> _WHAT THIS TASK INVOLVES_:
Copy every one of the following records line for line, leaving each character unchanged.

> _STORED ROWS_:
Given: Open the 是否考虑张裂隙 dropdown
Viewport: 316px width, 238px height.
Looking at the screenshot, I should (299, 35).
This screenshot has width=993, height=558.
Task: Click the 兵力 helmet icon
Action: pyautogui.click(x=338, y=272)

> _SOLUTION FOR THIS TASK_:
Given: Open the 是否考虑张裂隙 dropdown
Viewport: 316px width, 238px height.
Looking at the screenshot, I should (299, 35).
This screenshot has width=993, height=558.
Task: Click the 兵力 helmet icon
Action: pyautogui.click(x=338, y=272)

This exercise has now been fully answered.